Evening was coming to Hampstead, Maryland. As far as Jake Featherston was concerned, it looked like a pretty good evening. The Yankees out in front of the Confederate lines had been quiet, and the battery had needed to fire only a few rounds at them. Some of those had been gas shells, too.

"About time," Featherston muttered to himself. The United States had been using gas against the Confederacy for months. Being able to respond in kind felt good. "Let those bastards worry about masks and goggles when we want 'em to, not the other way round."

He got his mess kit and went over to the stew pot Perseus had bubbling. Some damnyankee farmer was short a chicken. Jake found himself imperfectly sympathetic, especially when the Negro ladled a drumstick into his mess tin. He smacked his lips. Sure as hell, things were looking up.

He sat around shooting the breeze with his gun crew. It wasn't the same as it had been back in the old days, with the veterans who'd served beside him before the shooting started. But the new fish weren't virgins any more, either. "We've got us a pretty good gun here," Featherston said, looking back at the howitzer.

"The best," Michael Scott said. The loader was probably right, at least as far as the battery went. By their smug grins, the rest of the gun crew agreed with him. "We got us the best niggers in the battery, too," he added in the fond tones a man might use about a child of whom he is proud: the typical tones of a Confederate white talking about the achievements of a Confederate Negro. He patronized so automatically, he had no idea he was doing it.

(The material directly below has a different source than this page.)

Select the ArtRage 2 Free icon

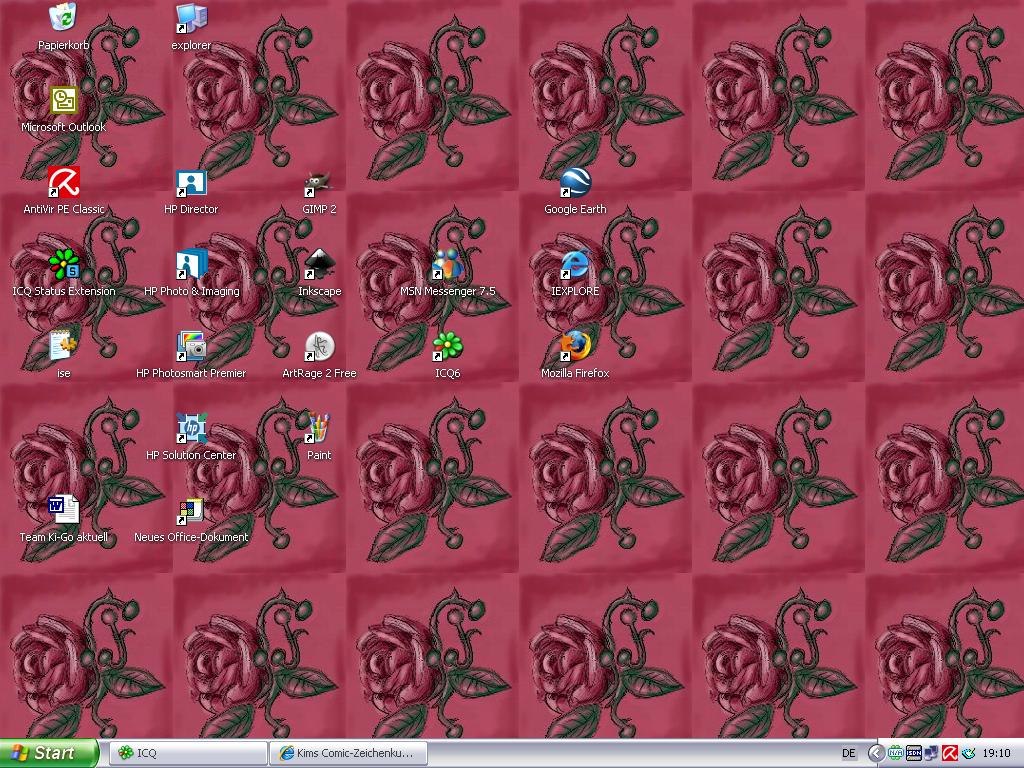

"That they are," Jake Featherston said. His tone of voice was a little different: he'd used Nero and Perseus as men, however uncomfortable that had made both him and them. He shook his head. He neither particularly liked nor particularly trusted Negroes, and the principal reason for that was his certainty that they had more capacity than they showed. As an overseer's son, that worried him. The surprise you got if you kept thinking a man a boy was apt to be dreadful.

He didn't mention that the two Negroes had helped him fight the gun. The crew he had now knew it, but they seemed intent on pretending they didn't. He understood that; he tried to pretend it hadn't happened, too. Doing anything else tore a hole in the fabric of the Confederate way of life. He was glad Nero and Perseus hadn't turned uppity on account of their exploit. They would have been sorry for that, and some of the blame would have stuck to him, too.

He wandered over to see if anything was left in the stew pot, and came back with a couple of potatoes. The rest of the chicken seemed to have walked with the Lord, or more likely with the cooks. He shrugged. You had to expect that. Who ever heard of a cook's going hungry?